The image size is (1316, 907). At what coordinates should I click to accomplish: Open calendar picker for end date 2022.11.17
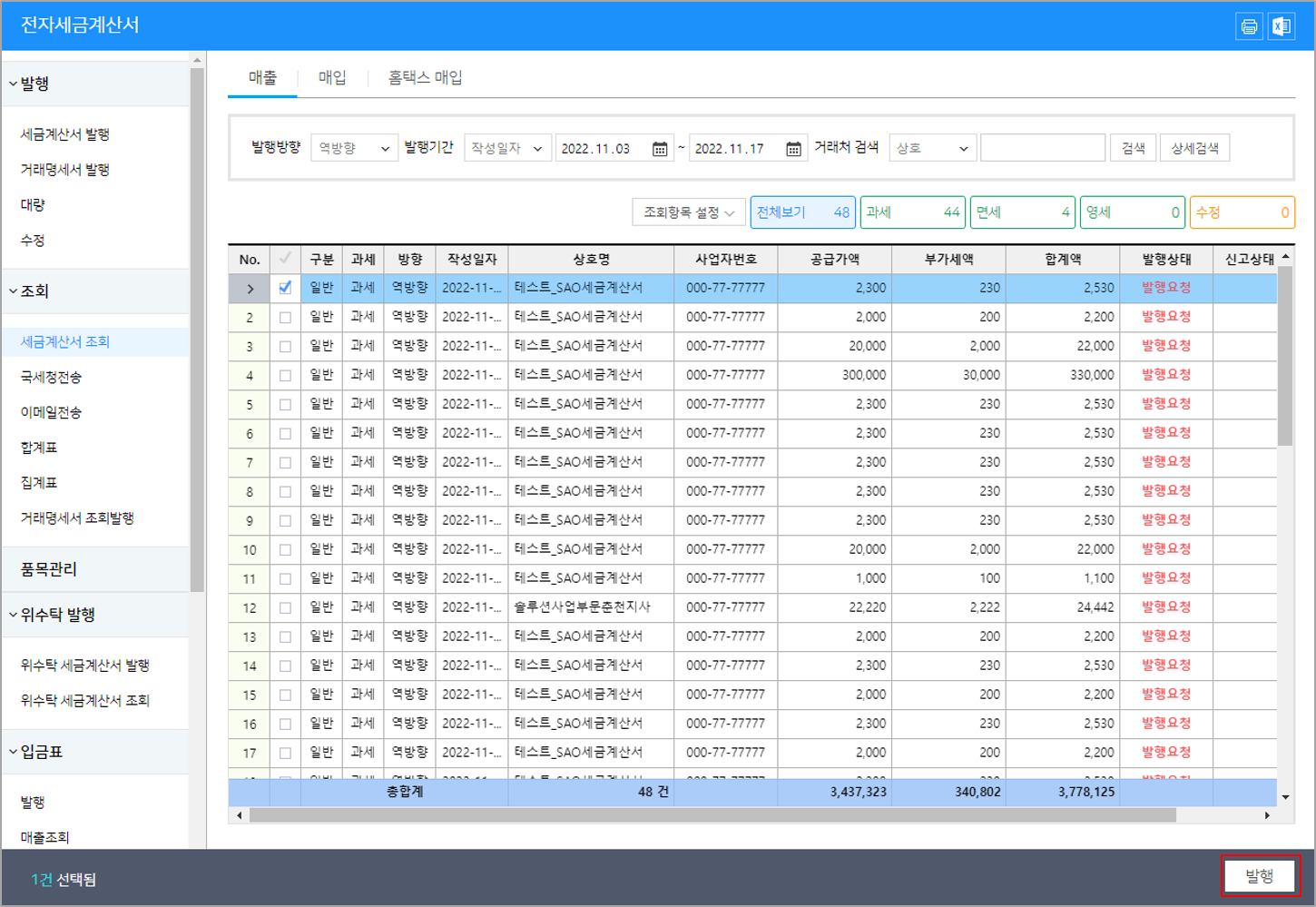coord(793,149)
...
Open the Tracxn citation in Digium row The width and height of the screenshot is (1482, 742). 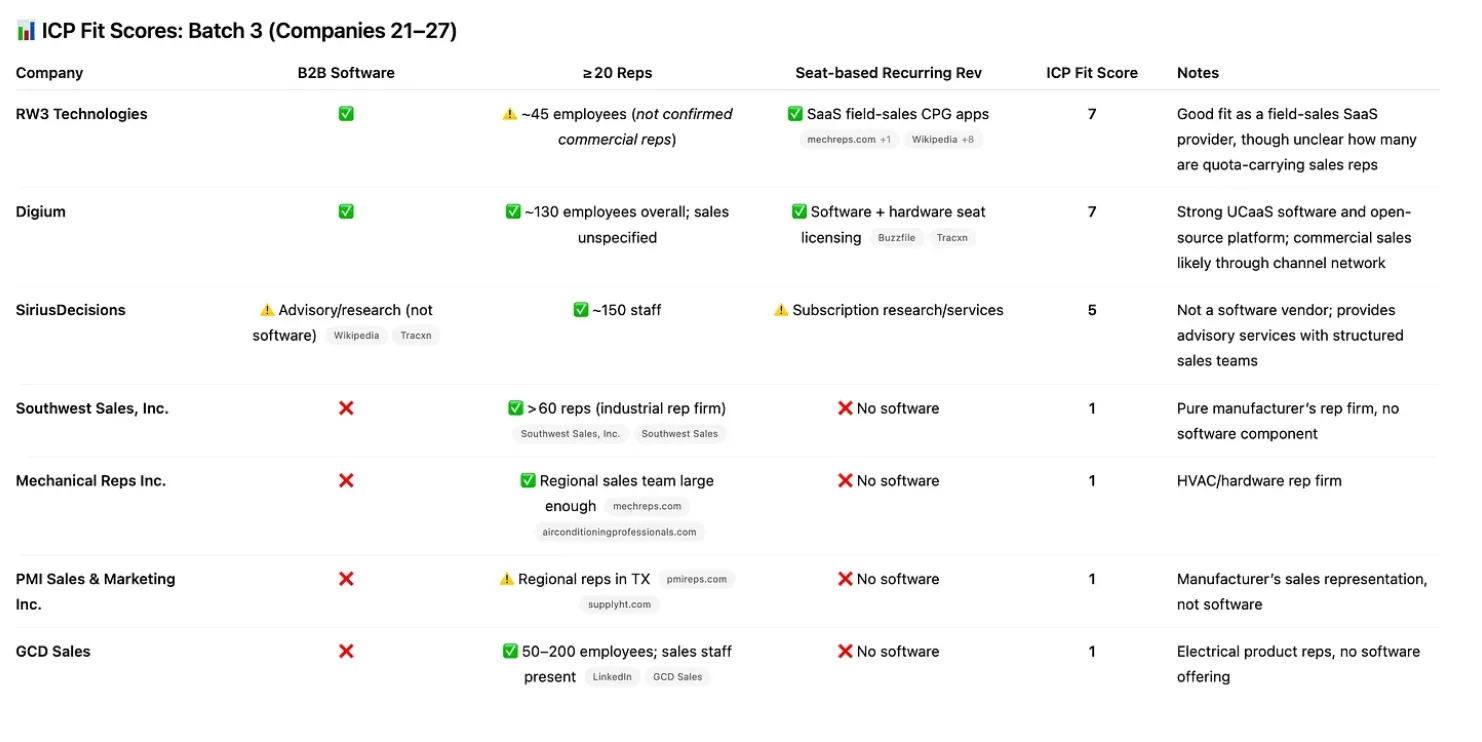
---
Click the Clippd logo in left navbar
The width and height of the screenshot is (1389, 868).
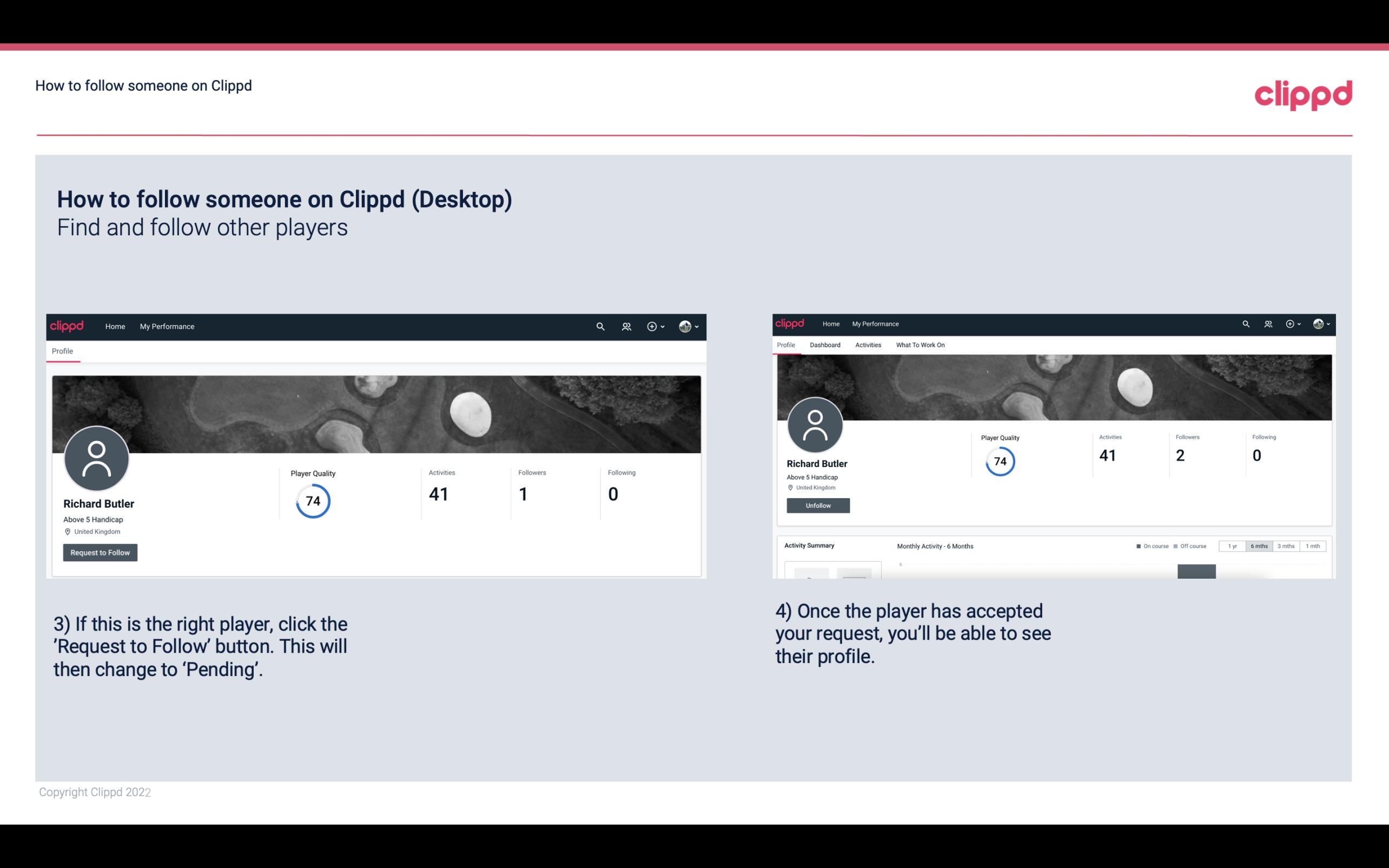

▸ What you should do
Only the lines above from the one with "Click the Clippd logo in left navbar" through the one with "The width and height of the screenshot is (1389, 868)." should be duplicated, character for character.

▸ Answer area
Click the Clippd logo in left navbar
The width and height of the screenshot is (1389, 868).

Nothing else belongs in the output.